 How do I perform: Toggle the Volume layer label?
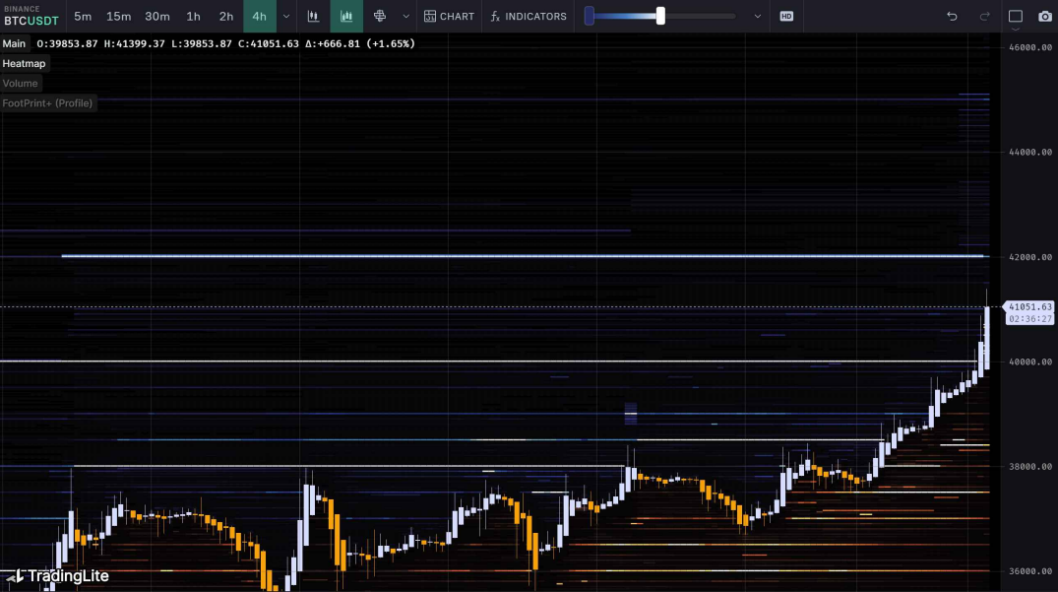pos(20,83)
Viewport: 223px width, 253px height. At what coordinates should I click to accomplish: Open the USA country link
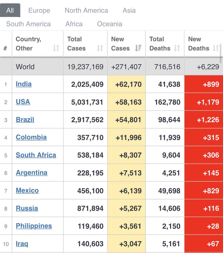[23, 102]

==

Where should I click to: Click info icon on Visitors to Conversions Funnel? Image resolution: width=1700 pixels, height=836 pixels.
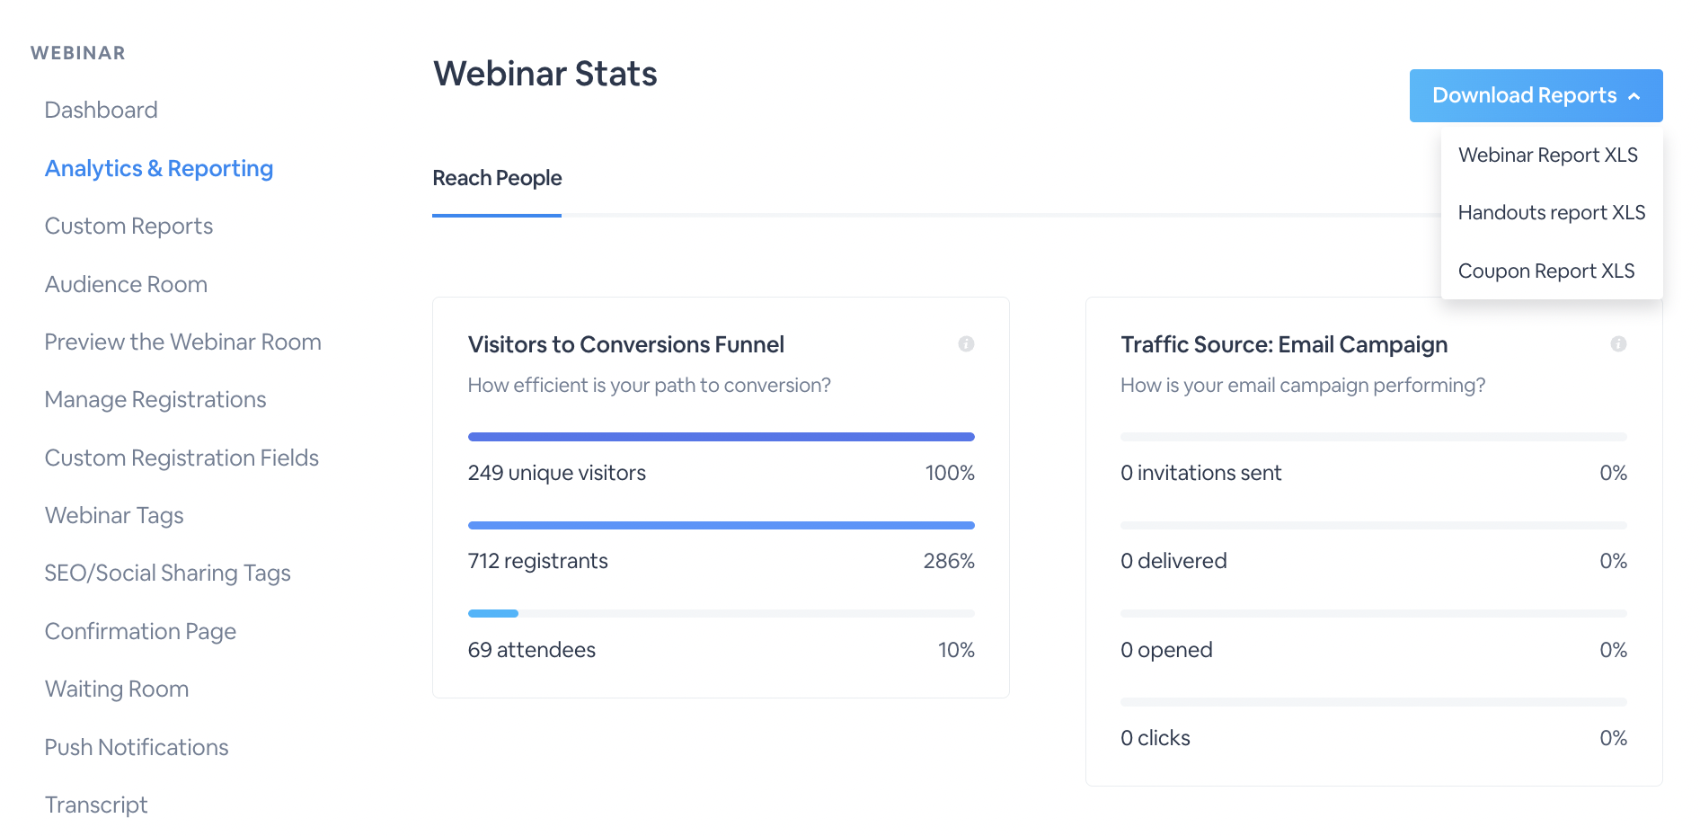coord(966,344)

--

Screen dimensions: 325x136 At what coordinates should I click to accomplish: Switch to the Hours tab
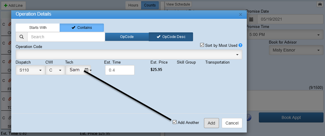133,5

The task — Reproduce the data from the line with "Where should I" up to and including the line with "coord(966,344)", putting "help icon" in place of "info icon" and keeping everything else the same. Give only those lines, and omit the pictures.

Answer below —
Where should I click to: Click help icon on Visitors to Conversions Funnel? Image resolution: width=1700 pixels, height=836 pixels.
coord(966,344)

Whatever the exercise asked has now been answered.